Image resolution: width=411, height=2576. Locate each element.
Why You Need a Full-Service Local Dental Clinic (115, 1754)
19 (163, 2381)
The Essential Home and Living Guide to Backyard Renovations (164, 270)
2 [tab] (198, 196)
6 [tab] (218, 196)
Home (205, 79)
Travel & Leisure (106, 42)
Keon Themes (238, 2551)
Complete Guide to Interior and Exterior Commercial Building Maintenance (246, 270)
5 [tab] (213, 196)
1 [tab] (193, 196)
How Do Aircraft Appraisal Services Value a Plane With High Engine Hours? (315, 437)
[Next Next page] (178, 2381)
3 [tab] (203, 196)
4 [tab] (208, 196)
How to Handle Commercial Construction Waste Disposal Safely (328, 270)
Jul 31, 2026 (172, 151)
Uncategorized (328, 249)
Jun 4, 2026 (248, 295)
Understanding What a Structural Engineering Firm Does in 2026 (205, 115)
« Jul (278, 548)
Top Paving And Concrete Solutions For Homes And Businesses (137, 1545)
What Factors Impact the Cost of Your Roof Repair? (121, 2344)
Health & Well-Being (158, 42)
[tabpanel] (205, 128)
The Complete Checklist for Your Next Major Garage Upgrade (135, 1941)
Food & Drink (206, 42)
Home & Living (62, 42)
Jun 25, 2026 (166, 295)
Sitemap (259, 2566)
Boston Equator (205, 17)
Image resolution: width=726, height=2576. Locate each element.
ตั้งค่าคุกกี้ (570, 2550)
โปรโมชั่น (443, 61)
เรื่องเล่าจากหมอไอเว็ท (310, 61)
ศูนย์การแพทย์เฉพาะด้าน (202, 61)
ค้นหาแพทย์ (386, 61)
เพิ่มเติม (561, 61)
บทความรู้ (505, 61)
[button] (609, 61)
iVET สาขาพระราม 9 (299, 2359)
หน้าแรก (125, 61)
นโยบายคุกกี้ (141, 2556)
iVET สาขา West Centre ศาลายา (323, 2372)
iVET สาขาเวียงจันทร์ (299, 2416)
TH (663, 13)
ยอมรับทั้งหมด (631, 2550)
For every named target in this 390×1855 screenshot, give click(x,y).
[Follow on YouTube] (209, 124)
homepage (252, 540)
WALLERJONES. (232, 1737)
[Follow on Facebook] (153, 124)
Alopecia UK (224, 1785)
■ ■ ■ ■ ■
What is expected =>
Tally up how many lines in the preceding listing contain the word "Your". Give nothing but the number.

Solution =>
2